Use accelerators for machine learning inference

Performing Machine Learning (ML) inference on the IoT device can greatly reduce the amount of data transmitted to the cloud.  ML inference is a computationally intensive process which might not be energy optimal when run on a CPU without the right instruction set.  For ML applications, the use of a CPU with additional vector operations and specialized acceleration hardware can lower the energy consumption of IoT devices.

Inference-class devices can come in various forms such as GPUs (Graphics Processing Units), NPUs (Neural Processing Units), Digital Signal Processors (DSPs) and FPGA (Field-Programmable Gate Array) devices or CPUs with vector manipulation operators.

If there are no performance or latency constraints in the workload it might be preferable to run inference on standard MCU devices, for cost and energy savings. For further optimization, resources such as TinyEngine and other frameworks can be used to run machine learning models directly on the microcontroller.  

When lower latency than what is achievable by the MCUs is desired, specialized hardware accelerators for ML tasks, such as built-in Digital Signal Processors (DSPs) or ML accelerators, can provide efficient ML inferencing at the edge with lower power consumption.

DSPs are designed to perform mathematical functions quickly without using the host MCU's clock cycles. They are more power efficient than an MCU. In a typical DSP-accelerated ML application, such as wake-word detection in a smart speaker, the DSP first processes an analog signal such as an audio or voice signal and then wakes up the host MCU from a deep-sleep mode via an interrupt. The processor can thus remain in a low-power mode while performing inference, and only wakes up when necessary for further processing or connection to the cloud.

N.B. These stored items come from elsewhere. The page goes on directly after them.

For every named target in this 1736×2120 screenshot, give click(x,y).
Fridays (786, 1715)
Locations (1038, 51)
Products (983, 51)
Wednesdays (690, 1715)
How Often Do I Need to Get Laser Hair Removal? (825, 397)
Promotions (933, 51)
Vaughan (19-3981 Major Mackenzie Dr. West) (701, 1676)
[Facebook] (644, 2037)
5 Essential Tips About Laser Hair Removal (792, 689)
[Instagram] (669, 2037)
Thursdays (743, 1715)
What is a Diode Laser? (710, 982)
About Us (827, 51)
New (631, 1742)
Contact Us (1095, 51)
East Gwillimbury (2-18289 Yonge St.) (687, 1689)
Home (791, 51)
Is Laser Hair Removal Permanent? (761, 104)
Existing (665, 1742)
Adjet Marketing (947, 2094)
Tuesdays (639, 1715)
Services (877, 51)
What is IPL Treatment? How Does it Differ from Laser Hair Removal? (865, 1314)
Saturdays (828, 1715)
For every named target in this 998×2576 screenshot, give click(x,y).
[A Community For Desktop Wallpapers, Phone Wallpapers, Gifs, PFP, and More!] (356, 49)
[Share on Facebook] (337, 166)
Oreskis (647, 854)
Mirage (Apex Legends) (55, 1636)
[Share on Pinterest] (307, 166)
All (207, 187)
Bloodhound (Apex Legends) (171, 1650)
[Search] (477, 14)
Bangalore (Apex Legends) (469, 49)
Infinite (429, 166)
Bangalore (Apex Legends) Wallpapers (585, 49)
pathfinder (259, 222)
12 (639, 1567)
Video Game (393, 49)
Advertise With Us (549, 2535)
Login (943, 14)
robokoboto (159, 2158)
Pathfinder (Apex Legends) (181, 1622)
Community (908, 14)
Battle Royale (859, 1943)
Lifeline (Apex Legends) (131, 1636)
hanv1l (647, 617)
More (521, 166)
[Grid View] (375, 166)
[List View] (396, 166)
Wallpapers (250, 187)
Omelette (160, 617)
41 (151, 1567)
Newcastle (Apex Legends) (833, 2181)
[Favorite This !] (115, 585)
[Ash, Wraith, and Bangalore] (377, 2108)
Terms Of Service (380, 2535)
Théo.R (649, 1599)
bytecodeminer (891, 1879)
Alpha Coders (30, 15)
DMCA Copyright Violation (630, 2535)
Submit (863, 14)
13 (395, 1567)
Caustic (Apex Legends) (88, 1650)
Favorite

MPUs are suitable for edge ML applications that require higher processing capabilities, such as running more complex ML models or handling larger input datasets. MPUs may also have built-in hardware accelerators for ML tasks, such as Neural Processing Units (NPUs) which improves ML inferencing performance.

NPUs are optimized for artificial neural networks. If your application involves inference using deep neural networks, such as image recognition, natural language processing, or recommendation systems, an NPU can provide inference acceleration and an order of magnitude or more energy efficiency compared to general-purpose CPUs or GPUs. 

GPUs are specialized processors designed for graphics-intensive tasks, but can offer high performance for ML inference. If you are already using a deep learning framework or software that is optimized for GPUs, it may be more convenient to continue using GPUs. GPUs are not power efficient and should only be selected for the highest intensity workloads.